┌─ DATA EXTRACT
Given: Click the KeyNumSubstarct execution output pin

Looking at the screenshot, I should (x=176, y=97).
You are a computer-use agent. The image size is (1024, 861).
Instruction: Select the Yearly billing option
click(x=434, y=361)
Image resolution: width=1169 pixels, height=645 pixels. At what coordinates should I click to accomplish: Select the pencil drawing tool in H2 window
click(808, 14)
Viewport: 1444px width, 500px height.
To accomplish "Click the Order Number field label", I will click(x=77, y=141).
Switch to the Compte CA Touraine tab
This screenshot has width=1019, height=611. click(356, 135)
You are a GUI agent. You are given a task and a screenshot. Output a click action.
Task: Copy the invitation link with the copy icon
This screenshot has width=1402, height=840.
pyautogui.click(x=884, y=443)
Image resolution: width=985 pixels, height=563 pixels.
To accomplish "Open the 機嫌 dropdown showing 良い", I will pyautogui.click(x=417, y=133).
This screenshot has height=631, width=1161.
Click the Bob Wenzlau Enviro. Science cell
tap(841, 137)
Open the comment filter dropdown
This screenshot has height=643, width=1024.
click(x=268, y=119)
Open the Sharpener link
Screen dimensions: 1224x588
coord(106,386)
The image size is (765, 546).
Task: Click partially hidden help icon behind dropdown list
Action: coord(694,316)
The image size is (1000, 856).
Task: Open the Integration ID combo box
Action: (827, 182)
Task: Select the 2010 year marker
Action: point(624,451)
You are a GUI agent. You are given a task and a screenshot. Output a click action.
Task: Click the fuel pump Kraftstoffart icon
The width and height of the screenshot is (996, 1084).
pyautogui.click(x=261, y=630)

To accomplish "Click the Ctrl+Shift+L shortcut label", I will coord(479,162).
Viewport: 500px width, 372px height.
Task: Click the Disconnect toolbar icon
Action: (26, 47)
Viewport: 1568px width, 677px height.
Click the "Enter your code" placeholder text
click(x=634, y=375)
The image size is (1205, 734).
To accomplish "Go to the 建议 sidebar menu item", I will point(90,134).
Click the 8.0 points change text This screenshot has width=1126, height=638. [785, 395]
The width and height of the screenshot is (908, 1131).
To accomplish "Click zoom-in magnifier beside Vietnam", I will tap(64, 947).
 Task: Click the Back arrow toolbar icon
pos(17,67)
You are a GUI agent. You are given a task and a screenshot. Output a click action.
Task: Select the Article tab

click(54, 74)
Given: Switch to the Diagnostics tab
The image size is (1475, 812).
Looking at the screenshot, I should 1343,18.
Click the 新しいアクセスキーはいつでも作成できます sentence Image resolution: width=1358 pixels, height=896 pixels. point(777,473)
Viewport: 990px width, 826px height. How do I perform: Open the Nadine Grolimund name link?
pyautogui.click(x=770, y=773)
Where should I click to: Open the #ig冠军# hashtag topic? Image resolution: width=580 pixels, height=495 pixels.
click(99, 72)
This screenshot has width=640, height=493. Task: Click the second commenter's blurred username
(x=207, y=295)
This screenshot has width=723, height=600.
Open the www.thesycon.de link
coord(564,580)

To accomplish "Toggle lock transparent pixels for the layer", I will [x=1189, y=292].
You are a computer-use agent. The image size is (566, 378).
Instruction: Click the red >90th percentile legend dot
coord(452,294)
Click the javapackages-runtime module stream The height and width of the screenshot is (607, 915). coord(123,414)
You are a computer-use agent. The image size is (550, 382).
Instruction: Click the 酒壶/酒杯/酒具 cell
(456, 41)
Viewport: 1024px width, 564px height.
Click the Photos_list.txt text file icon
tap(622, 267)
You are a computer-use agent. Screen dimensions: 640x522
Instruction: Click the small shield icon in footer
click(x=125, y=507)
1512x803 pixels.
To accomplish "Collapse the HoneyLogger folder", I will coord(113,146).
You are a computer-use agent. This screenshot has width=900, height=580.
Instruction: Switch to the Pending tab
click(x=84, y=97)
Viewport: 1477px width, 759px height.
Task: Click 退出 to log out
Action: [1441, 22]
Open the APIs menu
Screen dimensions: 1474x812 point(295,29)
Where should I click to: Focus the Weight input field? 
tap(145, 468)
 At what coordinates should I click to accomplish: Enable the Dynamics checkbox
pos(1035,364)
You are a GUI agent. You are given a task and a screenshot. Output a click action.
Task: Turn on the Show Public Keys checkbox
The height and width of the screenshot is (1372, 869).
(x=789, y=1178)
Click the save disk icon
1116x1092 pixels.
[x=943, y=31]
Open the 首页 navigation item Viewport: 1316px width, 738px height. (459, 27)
└─
## EXERCISE DESCRIPTION:
Line by line, the data should be returned exactly as written.

## RESPONSE AREA:
Given: Click the KeyNumSubstarct execution output pin

Looking at the screenshot, I should (x=176, y=97).
You are a computer-use agent. The image size is (1024, 861).
Instruction: Select the Yearly billing option
click(x=434, y=361)
Image resolution: width=1169 pixels, height=645 pixels. At what coordinates should I click to accomplish: Select the pencil drawing tool in H2 window
click(808, 14)
Viewport: 1444px width, 500px height.
To accomplish "Click the Order Number field label", I will click(x=77, y=141).
Switch to the Compte CA Touraine tab
This screenshot has width=1019, height=611. click(356, 135)
You are a GUI agent. You are given a task and a screenshot. Output a click action.
Task: Copy the invitation link with the copy icon
This screenshot has width=1402, height=840.
pyautogui.click(x=884, y=443)
Image resolution: width=985 pixels, height=563 pixels.
To accomplish "Open the 機嫌 dropdown showing 良い", I will pyautogui.click(x=417, y=133).
This screenshot has height=631, width=1161.
Click the Bob Wenzlau Enviro. Science cell
tap(841, 137)
Open the comment filter dropdown
This screenshot has height=643, width=1024.
click(x=268, y=119)
Open the Sharpener link
Screen dimensions: 1224x588
coord(106,386)
The image size is (765, 546).
Task: Click partially hidden help icon behind dropdown list
Action: coord(694,316)
The image size is (1000, 856).
Task: Open the Integration ID combo box
Action: (827, 182)
Task: Select the 2010 year marker
Action: point(624,451)
You are a GUI agent. You are given a task and a screenshot. Output a click action.
Task: Click the fuel pump Kraftstoffart icon
The width and height of the screenshot is (996, 1084).
pyautogui.click(x=261, y=630)

To accomplish "Click the Ctrl+Shift+L shortcut label", I will coord(479,162).
Viewport: 500px width, 372px height.
Task: Click the Disconnect toolbar icon
Action: (26, 47)
Viewport: 1568px width, 677px height.
Click the "Enter your code" placeholder text
click(x=634, y=375)
The image size is (1205, 734).
To accomplish "Go to the 建议 sidebar menu item", I will point(90,134).
Click the 8.0 points change text This screenshot has width=1126, height=638. [785, 395]
The width and height of the screenshot is (908, 1131).
To accomplish "Click zoom-in magnifier beside Vietnam", I will tap(64, 947).
 Task: Click the Back arrow toolbar icon
pos(17,67)
You are a GUI agent. You are given a task and a screenshot. Output a click action.
Task: Select the Article tab

click(54, 74)
Given: Switch to the Diagnostics tab
The image size is (1475, 812).
Looking at the screenshot, I should 1343,18.
Click the 新しいアクセスキーはいつでも作成できます sentence Image resolution: width=1358 pixels, height=896 pixels. point(777,473)
Viewport: 990px width, 826px height. How do I perform: Open the Nadine Grolimund name link?
pyautogui.click(x=770, y=773)
Where should I click to: Open the #ig冠军# hashtag topic? Image resolution: width=580 pixels, height=495 pixels.
click(99, 72)
This screenshot has width=640, height=493. Task: Click the second commenter's blurred username
(x=207, y=295)
This screenshot has width=723, height=600.
Open the www.thesycon.de link
coord(564,580)

To accomplish "Toggle lock transparent pixels for the layer", I will [x=1189, y=292].
You are a computer-use agent. The image size is (566, 378).
Instruction: Click the red >90th percentile legend dot
coord(452,294)
Click the javapackages-runtime module stream The height and width of the screenshot is (607, 915). coord(123,414)
You are a computer-use agent. The image size is (550, 382).
Instruction: Click the 酒壶/酒杯/酒具 cell
(456, 41)
Viewport: 1024px width, 564px height.
Click the Photos_list.txt text file icon
tap(622, 267)
You are a computer-use agent. Screen dimensions: 640x522
Instruction: Click the small shield icon in footer
click(x=125, y=507)
1512x803 pixels.
To accomplish "Collapse the HoneyLogger folder", I will coord(113,146).
You are a computer-use agent. This screenshot has width=900, height=580.
Instruction: Switch to the Pending tab
click(x=84, y=97)
Viewport: 1477px width, 759px height.
Task: Click 退出 to log out
Action: [1441, 22]
Open the APIs menu
Screen dimensions: 1474x812 point(295,29)
Where should I click to: Focus the Weight input field? 
tap(145, 468)
 At what coordinates should I click to accomplish: Enable the Dynamics checkbox
pos(1035,364)
You are a GUI agent. You are given a task and a screenshot. Output a click action.
Task: Turn on the Show Public Keys checkbox
The height and width of the screenshot is (1372, 869).
(x=789, y=1178)
Click the save disk icon
1116x1092 pixels.
[x=943, y=31]
Open the 首页 navigation item Viewport: 1316px width, 738px height. (459, 27)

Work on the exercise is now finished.